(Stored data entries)
-------------------------

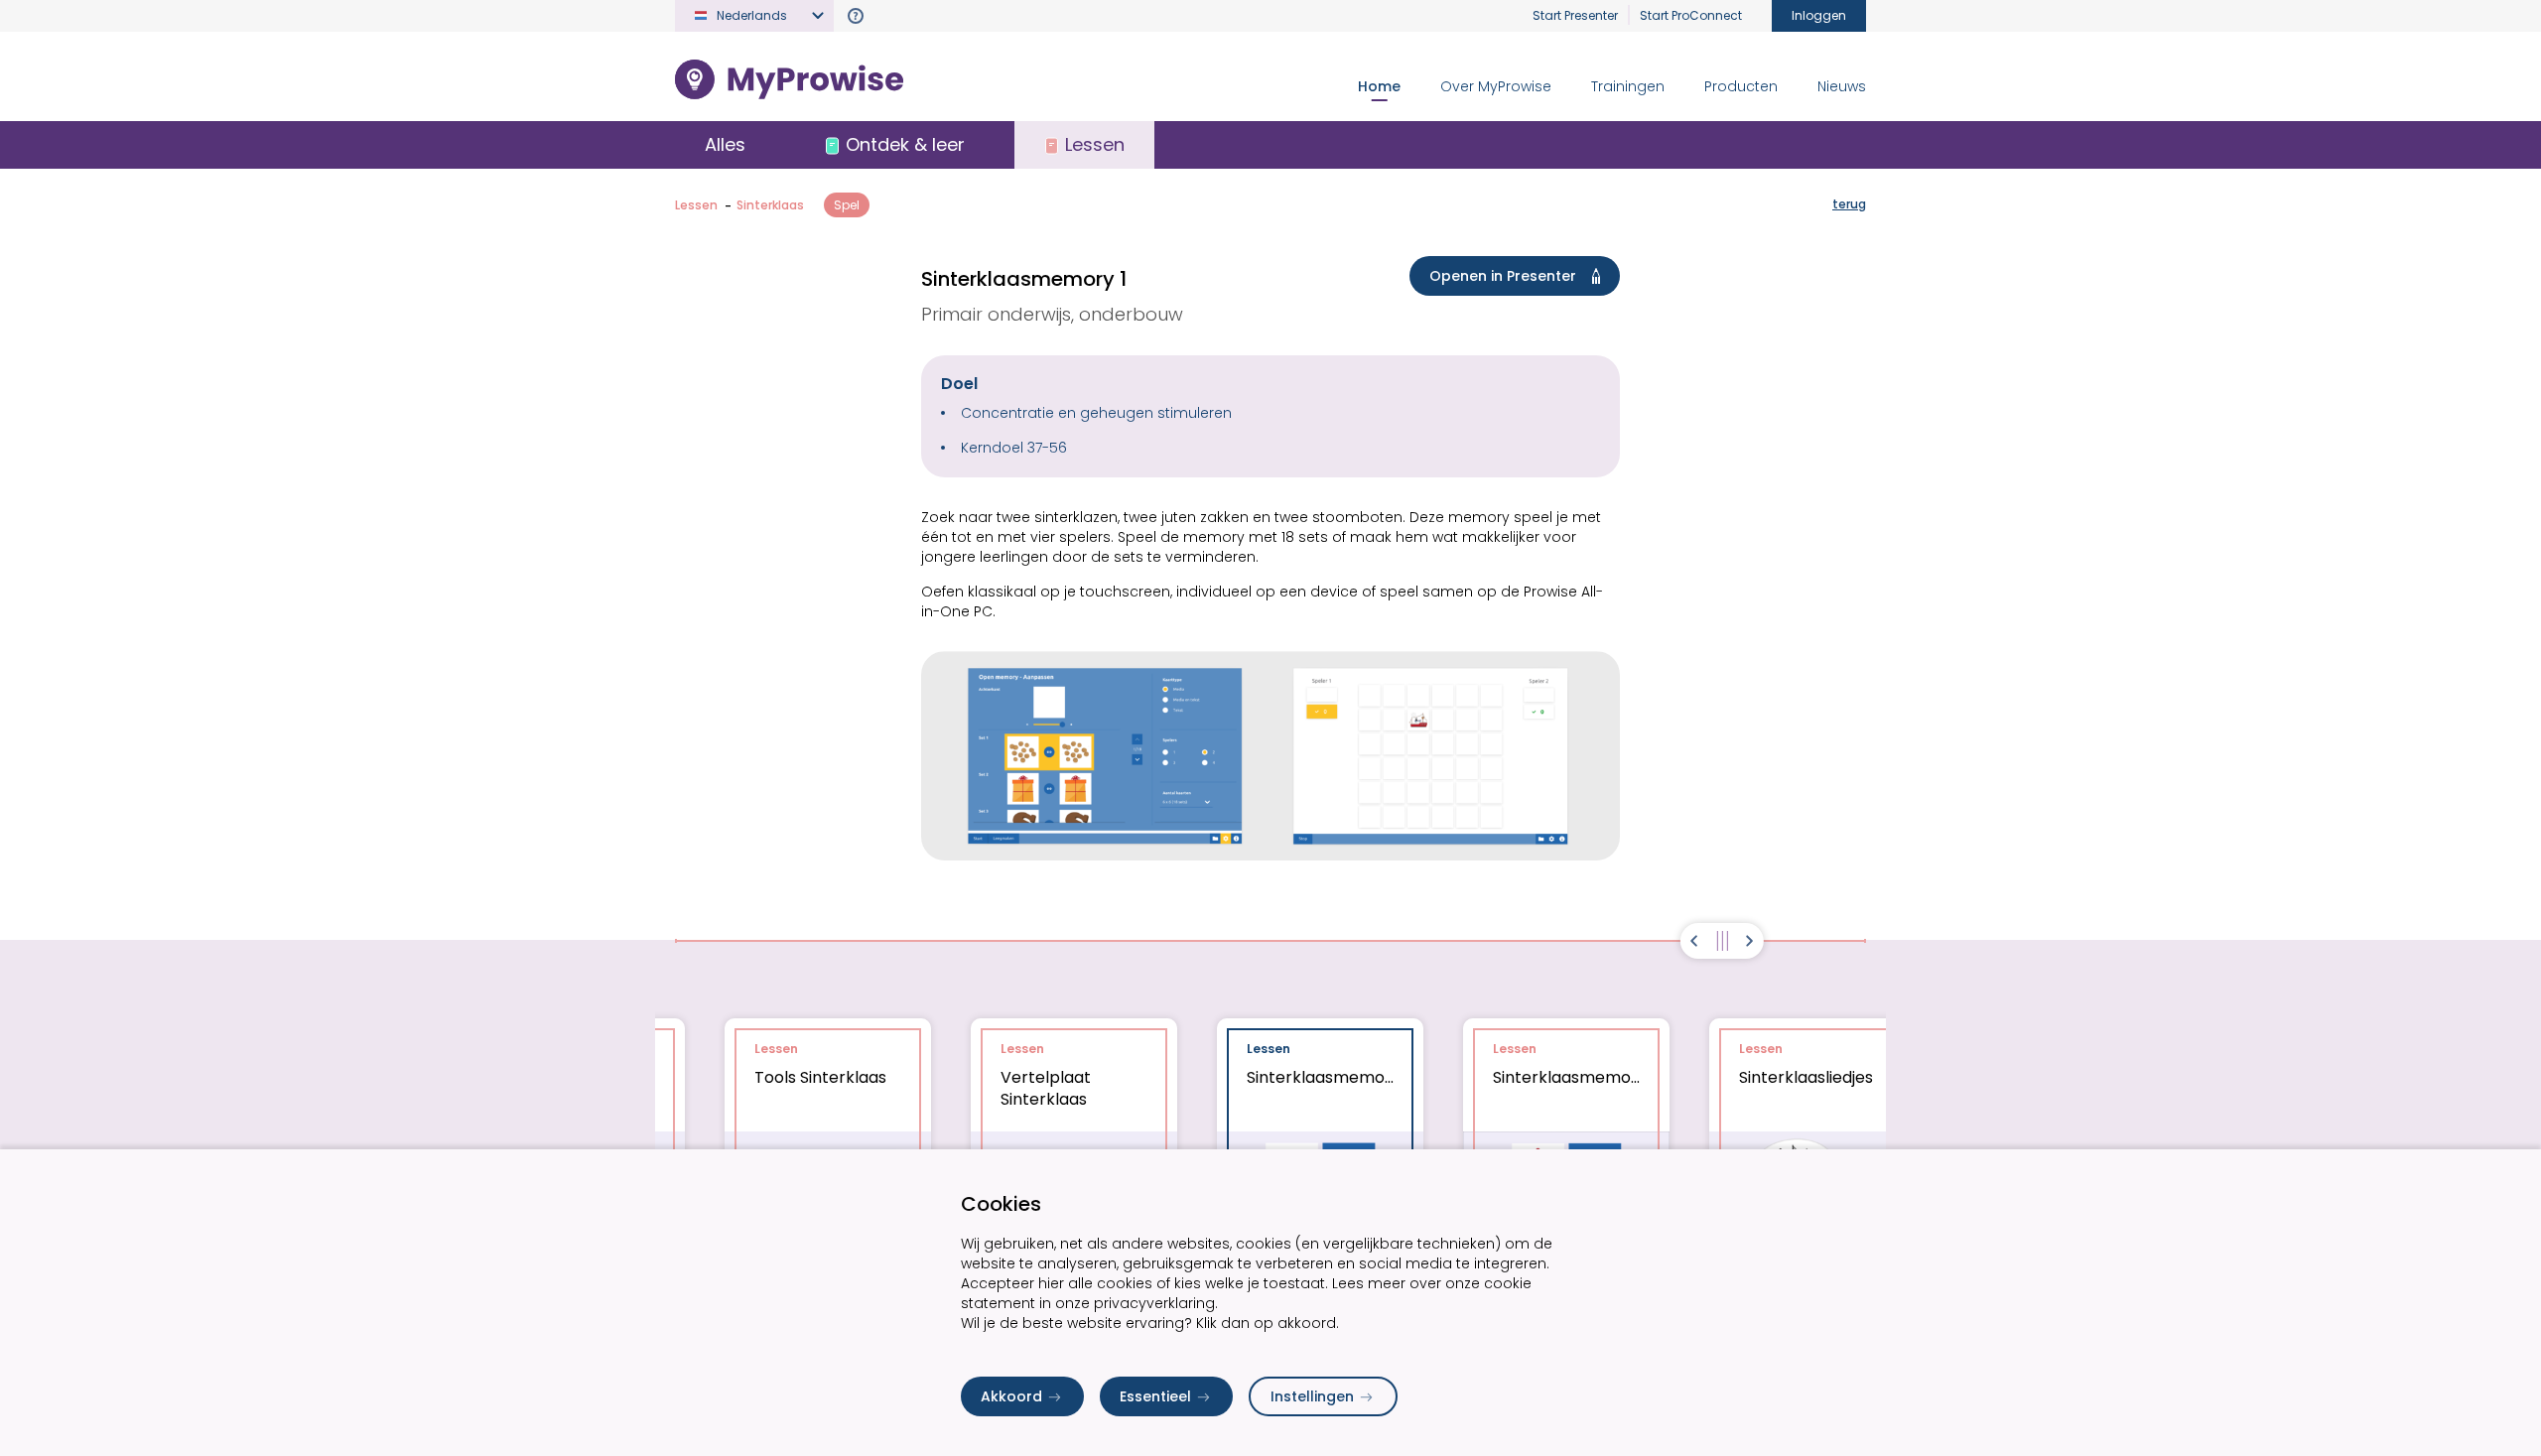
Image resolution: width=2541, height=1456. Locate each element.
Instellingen (1312, 1396)
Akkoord (1011, 1396)
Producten (1741, 86)
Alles (725, 144)
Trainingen (1628, 86)
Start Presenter (1575, 15)
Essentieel (1155, 1396)
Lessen (696, 205)
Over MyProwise (1495, 86)
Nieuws (1841, 86)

-------------------------

Reproduce each line, exactly as it appears, from the one that contains "Alles (725, 144)" through the last line of the records. Add no other lines.

_YOUR RESPONSE_.
Alles (725, 144)
Trainingen (1628, 86)
Start Presenter (1575, 15)
Essentieel (1155, 1396)
Lessen (696, 205)
Over MyProwise (1495, 86)
Nieuws (1841, 86)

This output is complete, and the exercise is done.